» Job
Copy out each of the following lines word for word, in the order given.
>> BEGIN Data listing
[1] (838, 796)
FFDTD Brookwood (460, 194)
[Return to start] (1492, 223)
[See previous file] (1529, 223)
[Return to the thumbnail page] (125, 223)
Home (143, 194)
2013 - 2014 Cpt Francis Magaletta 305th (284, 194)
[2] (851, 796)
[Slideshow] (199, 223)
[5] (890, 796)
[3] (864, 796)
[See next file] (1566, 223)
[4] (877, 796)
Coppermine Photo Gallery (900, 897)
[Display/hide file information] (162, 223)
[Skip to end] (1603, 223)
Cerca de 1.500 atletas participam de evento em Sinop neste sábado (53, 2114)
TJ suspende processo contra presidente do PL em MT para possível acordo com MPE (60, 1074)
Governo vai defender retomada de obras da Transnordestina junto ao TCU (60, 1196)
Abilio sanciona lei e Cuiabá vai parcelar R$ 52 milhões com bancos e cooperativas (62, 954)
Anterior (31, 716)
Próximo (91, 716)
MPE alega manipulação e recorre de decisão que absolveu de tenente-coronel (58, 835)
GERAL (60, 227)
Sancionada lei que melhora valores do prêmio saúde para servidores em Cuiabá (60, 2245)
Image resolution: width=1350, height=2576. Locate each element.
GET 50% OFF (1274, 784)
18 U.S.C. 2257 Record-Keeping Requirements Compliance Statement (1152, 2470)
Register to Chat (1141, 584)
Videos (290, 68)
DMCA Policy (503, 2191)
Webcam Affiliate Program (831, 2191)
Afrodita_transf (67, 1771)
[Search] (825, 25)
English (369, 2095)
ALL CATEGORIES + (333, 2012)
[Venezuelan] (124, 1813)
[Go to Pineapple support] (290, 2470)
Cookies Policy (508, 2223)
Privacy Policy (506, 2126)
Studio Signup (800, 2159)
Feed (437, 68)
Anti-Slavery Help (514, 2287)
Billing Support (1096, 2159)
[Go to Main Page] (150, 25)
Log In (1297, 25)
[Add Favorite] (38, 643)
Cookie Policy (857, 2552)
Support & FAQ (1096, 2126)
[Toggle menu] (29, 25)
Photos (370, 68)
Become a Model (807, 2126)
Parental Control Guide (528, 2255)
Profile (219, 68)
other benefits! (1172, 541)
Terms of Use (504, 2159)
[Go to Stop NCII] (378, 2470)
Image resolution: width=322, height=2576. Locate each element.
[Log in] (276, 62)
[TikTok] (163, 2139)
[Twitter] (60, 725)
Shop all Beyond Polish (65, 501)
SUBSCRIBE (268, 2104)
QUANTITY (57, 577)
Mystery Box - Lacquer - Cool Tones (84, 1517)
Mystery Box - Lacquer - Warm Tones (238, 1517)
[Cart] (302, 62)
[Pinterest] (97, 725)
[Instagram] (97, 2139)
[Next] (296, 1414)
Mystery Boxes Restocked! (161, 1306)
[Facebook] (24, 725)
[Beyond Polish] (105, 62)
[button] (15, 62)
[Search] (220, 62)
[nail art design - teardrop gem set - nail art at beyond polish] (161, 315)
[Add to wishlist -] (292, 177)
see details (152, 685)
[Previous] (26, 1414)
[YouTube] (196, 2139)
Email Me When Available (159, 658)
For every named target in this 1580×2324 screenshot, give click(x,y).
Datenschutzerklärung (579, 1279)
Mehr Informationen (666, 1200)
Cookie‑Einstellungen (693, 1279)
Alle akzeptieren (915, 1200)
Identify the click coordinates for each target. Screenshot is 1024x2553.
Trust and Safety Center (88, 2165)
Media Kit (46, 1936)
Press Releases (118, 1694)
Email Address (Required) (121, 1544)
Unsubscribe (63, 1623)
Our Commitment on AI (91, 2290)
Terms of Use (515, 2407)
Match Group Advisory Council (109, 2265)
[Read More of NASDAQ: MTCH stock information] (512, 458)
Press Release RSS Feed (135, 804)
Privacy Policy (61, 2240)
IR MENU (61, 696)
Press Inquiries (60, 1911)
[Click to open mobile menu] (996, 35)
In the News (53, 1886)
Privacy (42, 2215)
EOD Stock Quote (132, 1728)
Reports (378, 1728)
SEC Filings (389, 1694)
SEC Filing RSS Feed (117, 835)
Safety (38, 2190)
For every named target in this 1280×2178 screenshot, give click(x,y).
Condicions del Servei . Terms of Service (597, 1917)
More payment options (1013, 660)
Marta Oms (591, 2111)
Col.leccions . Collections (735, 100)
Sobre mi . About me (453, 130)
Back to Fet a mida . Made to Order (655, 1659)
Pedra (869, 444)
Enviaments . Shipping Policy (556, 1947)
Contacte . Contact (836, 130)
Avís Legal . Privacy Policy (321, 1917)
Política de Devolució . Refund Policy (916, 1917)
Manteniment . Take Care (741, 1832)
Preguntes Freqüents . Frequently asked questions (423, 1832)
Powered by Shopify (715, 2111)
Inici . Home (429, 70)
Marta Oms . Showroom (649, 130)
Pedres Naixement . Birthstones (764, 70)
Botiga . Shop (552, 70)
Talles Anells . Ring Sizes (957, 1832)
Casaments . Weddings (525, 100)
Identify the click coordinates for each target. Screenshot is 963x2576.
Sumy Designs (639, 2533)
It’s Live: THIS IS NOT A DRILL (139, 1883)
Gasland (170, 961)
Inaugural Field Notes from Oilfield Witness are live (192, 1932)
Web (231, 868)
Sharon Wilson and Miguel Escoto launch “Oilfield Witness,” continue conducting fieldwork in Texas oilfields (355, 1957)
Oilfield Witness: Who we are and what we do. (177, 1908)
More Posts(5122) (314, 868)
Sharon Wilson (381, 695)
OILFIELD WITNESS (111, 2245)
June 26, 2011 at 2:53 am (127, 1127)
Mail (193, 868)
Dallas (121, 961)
>> END Data listing
» Solution to this task
[1] (838, 796)
FFDTD Brookwood (460, 194)
[Return to start] (1492, 223)
[See previous file] (1529, 223)
[Return to the thumbnail page] (125, 223)
Home (143, 194)
2013 - 2014 Cpt Francis Magaletta 305th (284, 194)
[2] (851, 796)
[Slideshow] (199, 223)
[5] (890, 796)
[3] (864, 796)
[See next file] (1566, 223)
[4] (877, 796)
Coppermine Photo Gallery (900, 897)
[Display/hide file information] (162, 223)
[Skip to end] (1603, 223)
Cerca de 1.500 atletas participam de evento em Sinop neste sábado (53, 2114)
TJ suspende processo contra presidente do PL em MT para possível acordo com MPE (60, 1074)
Governo vai defender retomada de obras da Transnordestina junto ao TCU (60, 1196)
Abilio sanciona lei e Cuiabá vai parcelar R$ 52 milhões com bancos e cooperativas (62, 954)
Anterior (31, 716)
Próximo (91, 716)
MPE alega manipulação e recorre de decisão que absolveu de tenente-coronel (58, 835)
GERAL (60, 227)
Sancionada lei que melhora valores do prêmio saúde para servidores em Cuiabá (60, 2245)
Image resolution: width=1350, height=2576. Locate each element.
GET 50% OFF (1274, 784)
18 U.S.C. 2257 Record-Keeping Requirements Compliance Statement (1152, 2470)
Register to Chat (1141, 584)
Videos (290, 68)
DMCA Policy (503, 2191)
Webcam Affiliate Program (831, 2191)
Afrodita_transf (67, 1771)
[Search] (825, 25)
English (369, 2095)
ALL CATEGORIES + (333, 2012)
[Venezuelan] (124, 1813)
[Go to Pineapple support] (290, 2470)
Cookies Policy (508, 2223)
Privacy Policy (506, 2126)
Studio Signup (800, 2159)
Feed (437, 68)
Anti-Slavery Help (514, 2287)
Billing Support (1096, 2159)
[Go to Main Page] (150, 25)
Log In (1297, 25)
[Add Favorite] (38, 643)
Cookie Policy (857, 2552)
Support & FAQ (1096, 2126)
[Toggle menu] (29, 25)
Photos (370, 68)
Become a Model (807, 2126)
Parental Control Guide (528, 2255)
Profile (219, 68)
other benefits! (1172, 541)
Terms of Use (504, 2159)
[Go to Stop NCII] (378, 2470)
Image resolution: width=322, height=2576. Locate each element.
[Log in] (276, 62)
[TikTok] (163, 2139)
[Twitter] (60, 725)
Shop all Beyond Polish (65, 501)
SUBSCRIBE (268, 2104)
QUANTITY (57, 577)
Mystery Box - Lacquer - Cool Tones (84, 1517)
Mystery Box - Lacquer - Warm Tones (238, 1517)
[Cart] (302, 62)
[Pinterest] (97, 725)
[Instagram] (97, 2139)
[Next] (296, 1414)
Mystery Boxes Restocked! (161, 1306)
[Facebook] (24, 725)
[Beyond Polish] (105, 62)
[button] (15, 62)
[Search] (220, 62)
[nail art design - teardrop gem set - nail art at beyond polish] (161, 315)
[Add to wishlist -] (292, 177)
see details (152, 685)
[Previous] (26, 1414)
[YouTube] (196, 2139)
Email Me When Available (159, 658)
For every named target in this 1580×2324 screenshot, give click(x,y).
Datenschutzerklärung (579, 1279)
Mehr Informationen (666, 1200)
Cookie‑Einstellungen (693, 1279)
Alle akzeptieren (915, 1200)
Identify the click coordinates for each target. Screenshot is 1024x2553.
Trust and Safety Center (88, 2165)
Media Kit (46, 1936)
Press Releases (118, 1694)
Email Address (Required) (121, 1544)
Unsubscribe (63, 1623)
Our Commitment on AI (91, 2290)
Terms of Use (515, 2407)
Match Group Advisory Council (109, 2265)
[Read More of NASDAQ: MTCH stock information] (512, 458)
Press Release RSS Feed (135, 804)
Privacy Policy (61, 2240)
IR MENU (61, 696)
Press Inquiries (60, 1911)
[Click to open mobile menu] (996, 35)
In the News (53, 1886)
Privacy (42, 2215)
EOD Stock Quote (132, 1728)
Reports (378, 1728)
SEC Filings (389, 1694)
SEC Filing RSS Feed (117, 835)
Safety (38, 2190)
For every named target in this 1280×2178 screenshot, give click(x,y).
Condicions del Servei . Terms of Service (597, 1917)
More payment options (1013, 660)
Marta Oms (591, 2111)
Col.leccions . Collections (735, 100)
Sobre mi . About me (453, 130)
Back to Fet a mida . Made to Order (655, 1659)
Pedra (869, 444)
Enviaments . Shipping Policy (556, 1947)
Contacte . Contact (836, 130)
Avís Legal . Privacy Policy (321, 1917)
Política de Devolució . Refund Policy (916, 1917)
Manteniment . Take Care (741, 1832)
Preguntes Freqüents . Frequently asked questions (423, 1832)
Powered by Shopify (715, 2111)
Inici . Home (429, 70)
Marta Oms . Showroom (649, 130)
Pedres Naixement . Birthstones (764, 70)
Botiga . Shop (552, 70)
Talles Anells . Ring Sizes (957, 1832)
Casaments . Weddings (525, 100)
Identify the click coordinates for each target. Screenshot is 963x2576.
Sumy Designs (639, 2533)
It’s Live: THIS IS NOT A DRILL (139, 1883)
Gasland (170, 961)
Inaugural Field Notes from Oilfield Witness are live (192, 1932)
Web (231, 868)
Sharon Wilson and Miguel Escoto launch “Oilfield Witness,” continue conducting fieldwork in Texas oilfields (355, 1957)
Oilfield Witness: Who we are and what we do. (177, 1908)
More Posts(5122) (314, 868)
Sharon Wilson (381, 695)
OILFIELD WITNESS (111, 2245)
June 26, 2011 at 2:53 am (127, 1127)
Mail (193, 868)
Dallas (121, 961)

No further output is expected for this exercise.